TEXT SEGMENT:
....
# Insight wanted : Schumann



## Morigan (Oct 16, 2006)

Good day everyone! 

Thanks to Canada's National Art Centre, I'm going to see this concert tonight at the special cost of 10 $ (student deal for every single concert):

BACH Concerto pour violon no 2 en mi majeur
SCHOENBERG Verklarte Nacht (La nuit transfigurée)
SCHUMANN Symphonie no 4


I have to admit I'm really not familiar with Schumann. Can anyone tell me a bit about his 4rth symphony? Is it a good one?


----------



## ChamberNut (Jan 30, 2007)

Morigan,

I love Schumann's 4th Symphony, although it isn't as popular or as famous as his Symphony 1 "Spring" or # 3 "Rhenish".

Wonderful 3rd movement scherzo, one of my favorite symphonic scherzos.

I hope you'll enjoy. I like Schumann and hope to add more of his works to my collection someday.
....
REQUESTS:
1. According to the Schumann forum thread, which movement of the 4th Symphony is among ChamberNut's favorite symphonic scherzos?
2. List every work on the concert program given in the Schumann forum thread.
3. Write the next part of the Schumann forum thread, starting after ChamberNut's post.
The listing that comes next is separate material and has no connection to the Schumann forum thread.

DATASET EXCERPT:
....
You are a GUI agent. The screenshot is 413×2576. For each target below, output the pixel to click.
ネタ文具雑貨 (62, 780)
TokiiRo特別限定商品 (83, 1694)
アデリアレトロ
....
PER-TASK ANSWERS:
1. The 3rd movement scherzo.

2.
- BACH Concerto pour violon no 2 en mi majeur
- SCHOENBERG Verklarte Nacht (La nuit transfigurée)
- SCHUMANN Symphonie no 4

3.
----------



## Guest (Apr 17, 2007)

The fourth (which I recall reading somewhere was really the first one he wrote) is very fine.

Listen for recurring motifs. Schumann was intrigued by Berlioz' idee fixe and used the technique himself in the fourth.


----------



## Lisztfreak (Jan 4, 2007)

Just as I posted some minutes ago, I've heard the Verklärte Nacht recently and enjoyed it very much. 

If you have nothing against dark and gloomy moods then you'll like it. But it does get lighter, calmer and lyrical towards the end.


----------



## Manuel (Feb 1, 2007)

ChamberNut said:


> Wonderful 3rd movement scherzo, one of my favorite symphonic scherzos.


Hey! This is not the right place to discuss about _symphonic scherzos_.


----------



## Morigan (Oct 16, 2006)

Well, it was a great evening!

Of course the Bach concerto I knew already-it was a nice hors-d'oeuvre to begin with.
Verklärte Nacht I had heard only once... it was a hypnotising as ever! It's really a great piece to hear in a concert, with a huge string orchestra.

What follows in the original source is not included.